What this exercise asks.
**a)** Decide whether each statement agrees with the forum thread on server load. For each, answer yes or no and quote the words of the thread that settle it.
(i) The poster's OJS instance holds more than six million rows.
(ii) The poster says the real problem is that the caching queries run at all.
(iii) The reply says a system performs worse while its caches are being regenerated.
**b)** Carry on the forum thread on server load, starting after the last sentence shown.

##### Source excerpt

There have been several instances on my server when the load goes over >100. After researching into this and carefully observing why this is happening from MySQL Processes, this is what I’ve discovered;
Anytime the Data Cache & Template Caches are cleared, upon the first visit to the journal page - it queries a bunch of MySQL commands that usually takes up a decent amount of time to complete (considering there are over >6m rows in my OJS instance).
Here, the problem isn’t that these caching queries take place - but when multiple users are trying to visit this website during the same time or when this process is taking place, it creates multiple instances of this cache refreshing queries which causes a spam on the database. This also becomes a loop that keeps going on for hours, from what I’ve experience on my journals and ultimately disables all my websites.
Can someone please share a permanent fix/patch on this, how do I disable this loop of caching or if there is any other solution to this?
In any system using caching, when you clear the caches, it’ll need to re-generate them. During that time period, the system will necessarily perform worse than if it had the caches already present.

##########
##### Supplied material

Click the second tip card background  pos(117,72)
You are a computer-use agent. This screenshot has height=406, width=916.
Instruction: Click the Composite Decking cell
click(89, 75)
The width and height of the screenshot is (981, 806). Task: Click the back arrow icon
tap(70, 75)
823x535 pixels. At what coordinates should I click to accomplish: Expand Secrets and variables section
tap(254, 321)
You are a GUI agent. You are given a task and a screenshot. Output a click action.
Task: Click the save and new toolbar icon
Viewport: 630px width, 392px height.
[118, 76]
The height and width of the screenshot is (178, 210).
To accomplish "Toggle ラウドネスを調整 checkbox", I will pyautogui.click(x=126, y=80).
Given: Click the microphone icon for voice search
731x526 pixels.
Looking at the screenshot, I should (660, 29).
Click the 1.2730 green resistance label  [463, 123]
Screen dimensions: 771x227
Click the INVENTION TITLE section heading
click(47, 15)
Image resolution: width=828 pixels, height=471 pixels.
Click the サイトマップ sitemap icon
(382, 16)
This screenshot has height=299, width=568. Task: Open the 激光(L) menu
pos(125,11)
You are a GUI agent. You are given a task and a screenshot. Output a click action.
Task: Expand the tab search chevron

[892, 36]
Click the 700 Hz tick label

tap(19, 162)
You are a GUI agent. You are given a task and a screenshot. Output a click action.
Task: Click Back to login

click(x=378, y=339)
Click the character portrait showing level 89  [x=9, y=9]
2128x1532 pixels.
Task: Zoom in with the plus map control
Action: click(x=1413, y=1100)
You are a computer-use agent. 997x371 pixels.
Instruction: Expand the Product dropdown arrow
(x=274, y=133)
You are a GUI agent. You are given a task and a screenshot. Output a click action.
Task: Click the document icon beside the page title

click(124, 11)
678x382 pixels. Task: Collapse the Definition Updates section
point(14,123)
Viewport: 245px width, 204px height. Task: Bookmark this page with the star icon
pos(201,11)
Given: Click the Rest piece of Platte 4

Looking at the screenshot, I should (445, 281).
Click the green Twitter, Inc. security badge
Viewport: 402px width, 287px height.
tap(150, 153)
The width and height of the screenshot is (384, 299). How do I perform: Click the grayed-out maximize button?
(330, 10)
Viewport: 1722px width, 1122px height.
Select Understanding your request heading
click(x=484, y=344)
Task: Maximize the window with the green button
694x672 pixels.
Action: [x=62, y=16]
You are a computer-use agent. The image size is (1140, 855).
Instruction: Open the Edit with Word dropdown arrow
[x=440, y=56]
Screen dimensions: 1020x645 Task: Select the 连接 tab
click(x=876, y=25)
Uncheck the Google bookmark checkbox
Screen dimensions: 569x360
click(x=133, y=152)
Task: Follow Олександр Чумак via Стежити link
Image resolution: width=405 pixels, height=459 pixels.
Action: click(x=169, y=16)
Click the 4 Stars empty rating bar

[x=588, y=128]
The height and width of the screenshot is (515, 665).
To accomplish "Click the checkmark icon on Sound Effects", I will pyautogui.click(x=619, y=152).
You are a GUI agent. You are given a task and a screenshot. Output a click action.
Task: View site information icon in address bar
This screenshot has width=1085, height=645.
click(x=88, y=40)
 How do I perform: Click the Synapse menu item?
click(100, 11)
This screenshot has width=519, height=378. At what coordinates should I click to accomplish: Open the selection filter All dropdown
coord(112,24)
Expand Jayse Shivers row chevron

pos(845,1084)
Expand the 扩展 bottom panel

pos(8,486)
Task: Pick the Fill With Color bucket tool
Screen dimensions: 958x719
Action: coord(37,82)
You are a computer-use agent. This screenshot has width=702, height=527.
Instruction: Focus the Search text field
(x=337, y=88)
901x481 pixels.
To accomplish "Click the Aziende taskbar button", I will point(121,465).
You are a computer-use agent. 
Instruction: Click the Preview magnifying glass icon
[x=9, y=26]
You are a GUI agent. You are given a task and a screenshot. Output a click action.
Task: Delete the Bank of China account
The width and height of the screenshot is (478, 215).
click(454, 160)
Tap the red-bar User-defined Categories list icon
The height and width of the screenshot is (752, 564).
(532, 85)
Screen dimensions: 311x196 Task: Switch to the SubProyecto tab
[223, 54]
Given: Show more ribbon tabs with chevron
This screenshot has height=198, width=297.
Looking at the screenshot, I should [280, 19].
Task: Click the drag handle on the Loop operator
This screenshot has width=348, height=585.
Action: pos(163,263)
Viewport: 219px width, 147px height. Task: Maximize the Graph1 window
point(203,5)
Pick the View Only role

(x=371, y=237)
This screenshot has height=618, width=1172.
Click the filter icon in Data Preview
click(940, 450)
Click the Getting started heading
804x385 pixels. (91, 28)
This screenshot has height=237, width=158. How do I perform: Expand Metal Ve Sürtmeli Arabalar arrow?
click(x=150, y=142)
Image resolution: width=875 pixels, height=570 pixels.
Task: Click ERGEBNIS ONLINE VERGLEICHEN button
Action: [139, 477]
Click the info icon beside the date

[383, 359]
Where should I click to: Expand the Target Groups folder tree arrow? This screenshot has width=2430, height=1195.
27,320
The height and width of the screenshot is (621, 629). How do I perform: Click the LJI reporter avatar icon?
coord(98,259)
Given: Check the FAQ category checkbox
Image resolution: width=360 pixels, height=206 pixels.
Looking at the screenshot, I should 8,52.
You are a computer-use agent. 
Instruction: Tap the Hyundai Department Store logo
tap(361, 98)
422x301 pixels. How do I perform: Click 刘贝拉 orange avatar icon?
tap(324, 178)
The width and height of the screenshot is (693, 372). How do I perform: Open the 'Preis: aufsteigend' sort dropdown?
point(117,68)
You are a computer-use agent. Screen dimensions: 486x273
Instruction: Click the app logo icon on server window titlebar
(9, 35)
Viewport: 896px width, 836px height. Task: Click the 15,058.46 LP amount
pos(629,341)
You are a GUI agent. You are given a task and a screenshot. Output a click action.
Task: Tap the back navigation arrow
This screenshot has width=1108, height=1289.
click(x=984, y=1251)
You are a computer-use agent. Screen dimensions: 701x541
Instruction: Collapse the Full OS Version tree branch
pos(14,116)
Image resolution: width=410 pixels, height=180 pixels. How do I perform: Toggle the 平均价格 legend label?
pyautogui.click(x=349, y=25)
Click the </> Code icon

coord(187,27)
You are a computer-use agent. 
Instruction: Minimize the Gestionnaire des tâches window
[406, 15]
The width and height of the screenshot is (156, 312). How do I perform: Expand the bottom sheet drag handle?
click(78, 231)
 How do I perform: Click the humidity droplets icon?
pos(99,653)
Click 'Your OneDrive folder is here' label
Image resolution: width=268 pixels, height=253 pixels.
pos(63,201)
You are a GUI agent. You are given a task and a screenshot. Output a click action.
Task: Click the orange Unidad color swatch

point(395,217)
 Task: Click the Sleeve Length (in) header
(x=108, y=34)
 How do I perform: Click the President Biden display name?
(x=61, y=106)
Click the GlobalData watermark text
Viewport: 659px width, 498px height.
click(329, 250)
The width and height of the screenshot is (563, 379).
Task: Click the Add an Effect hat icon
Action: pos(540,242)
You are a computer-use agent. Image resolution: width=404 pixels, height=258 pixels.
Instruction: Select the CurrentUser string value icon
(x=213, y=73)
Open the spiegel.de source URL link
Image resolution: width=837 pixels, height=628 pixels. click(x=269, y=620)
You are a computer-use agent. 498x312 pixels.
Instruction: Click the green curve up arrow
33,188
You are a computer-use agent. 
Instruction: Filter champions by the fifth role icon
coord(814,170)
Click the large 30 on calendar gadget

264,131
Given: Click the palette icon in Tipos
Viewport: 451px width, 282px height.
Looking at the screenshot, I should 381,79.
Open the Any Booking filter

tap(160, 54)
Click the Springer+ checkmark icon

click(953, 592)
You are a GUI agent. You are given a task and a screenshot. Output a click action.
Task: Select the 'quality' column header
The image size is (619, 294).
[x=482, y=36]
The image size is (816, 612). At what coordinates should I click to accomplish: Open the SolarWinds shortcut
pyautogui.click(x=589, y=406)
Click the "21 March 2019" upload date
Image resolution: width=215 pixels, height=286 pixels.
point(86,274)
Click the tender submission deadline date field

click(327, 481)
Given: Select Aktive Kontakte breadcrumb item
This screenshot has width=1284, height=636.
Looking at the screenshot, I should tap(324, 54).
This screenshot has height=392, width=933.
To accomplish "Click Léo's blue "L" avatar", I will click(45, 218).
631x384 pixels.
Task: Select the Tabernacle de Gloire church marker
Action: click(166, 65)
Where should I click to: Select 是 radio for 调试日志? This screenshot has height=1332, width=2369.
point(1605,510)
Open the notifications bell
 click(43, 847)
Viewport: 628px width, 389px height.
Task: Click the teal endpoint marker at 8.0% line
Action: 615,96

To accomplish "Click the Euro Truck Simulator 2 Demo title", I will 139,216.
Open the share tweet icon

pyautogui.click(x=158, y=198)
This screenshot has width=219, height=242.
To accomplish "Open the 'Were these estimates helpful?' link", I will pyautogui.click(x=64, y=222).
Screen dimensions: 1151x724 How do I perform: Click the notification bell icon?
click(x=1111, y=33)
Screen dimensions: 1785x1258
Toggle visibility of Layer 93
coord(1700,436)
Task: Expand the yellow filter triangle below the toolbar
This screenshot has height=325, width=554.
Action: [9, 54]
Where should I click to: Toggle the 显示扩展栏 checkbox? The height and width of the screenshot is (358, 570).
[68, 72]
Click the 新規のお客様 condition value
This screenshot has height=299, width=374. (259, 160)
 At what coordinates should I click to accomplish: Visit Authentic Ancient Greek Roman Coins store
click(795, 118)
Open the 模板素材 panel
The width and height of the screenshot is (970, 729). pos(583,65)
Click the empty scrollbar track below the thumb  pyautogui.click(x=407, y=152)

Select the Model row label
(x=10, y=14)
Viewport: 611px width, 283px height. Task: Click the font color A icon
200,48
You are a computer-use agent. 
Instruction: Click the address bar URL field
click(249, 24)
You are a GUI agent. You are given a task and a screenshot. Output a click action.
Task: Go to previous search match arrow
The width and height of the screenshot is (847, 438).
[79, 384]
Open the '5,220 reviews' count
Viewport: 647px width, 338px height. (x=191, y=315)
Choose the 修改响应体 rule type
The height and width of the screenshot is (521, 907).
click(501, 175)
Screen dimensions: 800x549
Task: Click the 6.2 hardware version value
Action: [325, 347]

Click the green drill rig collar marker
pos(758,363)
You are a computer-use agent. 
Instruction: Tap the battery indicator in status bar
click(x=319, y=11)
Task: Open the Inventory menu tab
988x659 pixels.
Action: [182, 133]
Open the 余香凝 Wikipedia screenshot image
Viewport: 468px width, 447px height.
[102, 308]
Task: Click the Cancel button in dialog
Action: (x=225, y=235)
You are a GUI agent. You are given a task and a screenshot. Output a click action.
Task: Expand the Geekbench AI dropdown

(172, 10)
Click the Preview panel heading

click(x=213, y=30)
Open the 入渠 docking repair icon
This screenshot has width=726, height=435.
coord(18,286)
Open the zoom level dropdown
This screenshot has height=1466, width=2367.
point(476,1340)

##########

Solved tasks.
**a)**
(i) Yes: "there are over >6m rows in my OJS instance"
(ii) No: "the problem isn’t that these caching queries take place"
(iii) Yes: "During that time period, the system will necessarily perform worse than if it had the caches already present."

**b)**
A couple of thoughts…
Are you regularly clearing the data caches? This shouldn’t be necessary.
Have you investigated the database queries that are causing the system to experience performance problems? It’s possible that you have an underlying database performance issue, such as tables using mixed storage engines (InnoDB vs. MyISAM).
If performance problems persist, and you do need to clear the data cache for some reason, you might want to re-generate the caches while the system is temporarily offline to outside users. To do this, for example, you could temporarily introduce a .htaccess rule that blocks access to anybody but your IP address; then click around the site (or use a series of wget commands) to cause the most important cache files to be re-generated. Then open up access to all other users. This will give OJS a chance to generate the cache files before a lot of users rush in simultaneously.
Regards,
Alec Smecher
Public Knowledge Project Team
I have no idea at all why this is happening, we do not clear data caches at all from our end (only I have admin access).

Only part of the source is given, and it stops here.